小学生になれば、算数の問題を解くことが考えるための最高の練習になります。この場合は、計算問題ではなく文章題に取り組みましょう。計算問題は機械的に計算するだけで、頭はほとんど動いていません。これに対して文章題は、問題文に描かれている情景を頭の中で想像することが、問題を考えるスタートになります。

 

想像は頭を使います。例えば「りんご2個を、3人で分けたい。どのように分ければよいか」という問題なら、2個のりんごと3人の人を思い浮かべるでしょう。これも頭を使う訓練になります。さらに図を描くようにすれば、よりよい訓練になります。

 

もう一つ、早い時期から取り組ませてあげたいのが、本を読むことです。読書もまた頭を鍛える最高の訓練の一つです。特に子ども時代の読書が、大人になってからの意識や能力に影響を与えます。

 

読書の有効性は明らかです。そこで幼稚園から小学校低学年の子どもに薦めたいのが、親子で一緒に絵本を読み解くことです。絵本には必ず文章に関連した絵が描かれています。文章を読み、さらに絵も読むのです。

 

絵を読むとはどういうことか。描かれた絵には、必ず作者の意図が込められています。だから、まず絵の中に何が描かれているのかを一つ残らず子どもに観察させます。次は描かれているモチーフについて、どんな色が使われているのか、絵の中のどの位置に描かれているのか、その大きさはどうなのかなど、絵の細部を読み解かせます。

 

その上で絵と一体になっている文章をもう一度読みます。
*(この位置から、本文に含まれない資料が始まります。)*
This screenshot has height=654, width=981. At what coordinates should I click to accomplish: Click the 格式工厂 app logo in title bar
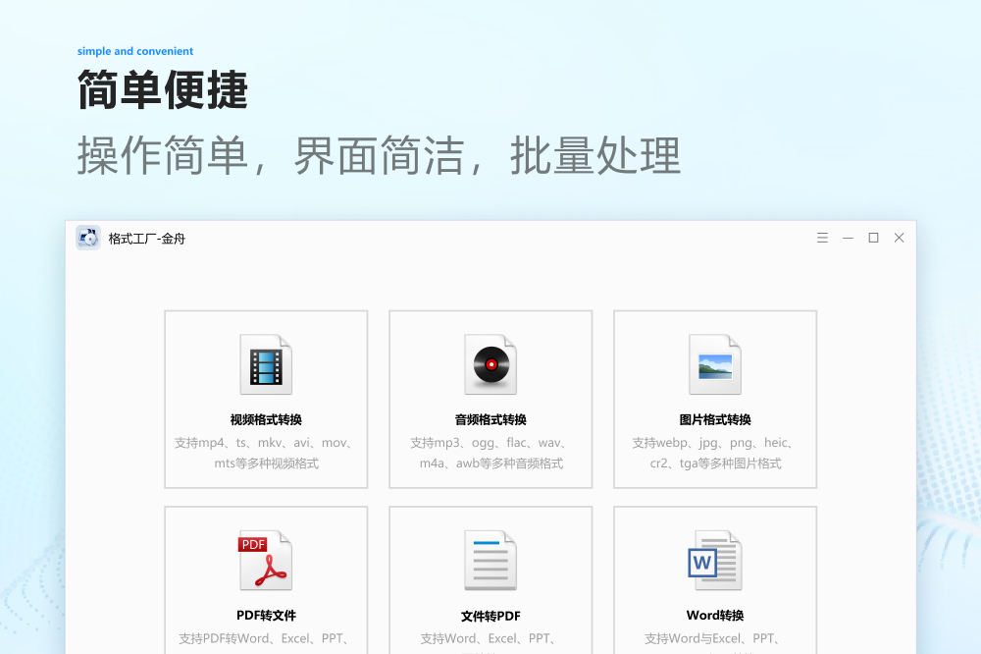pos(88,238)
読みながら、絵の中に書かれているものの意味を子どもに問うのです。「どうして、これはここにあるのかな」「なぜ、これにはこんな色が使われているのだろう」「もし、この絵にこれが描かれていなかったら、どう思う」といった具合です。

 

これにより、それまで何気なく眺めていた絵に対する興味が湧いてきます。描かれているものすべてに意味があること、絵と文章の間には関係性(作者の意図)があることなどに気づくようになるでしょう。こうした訓練を続けているうちに、絵がなくても、文章から情景を想像できるようになります。文章を読んでも考える力がしっかりと養われます。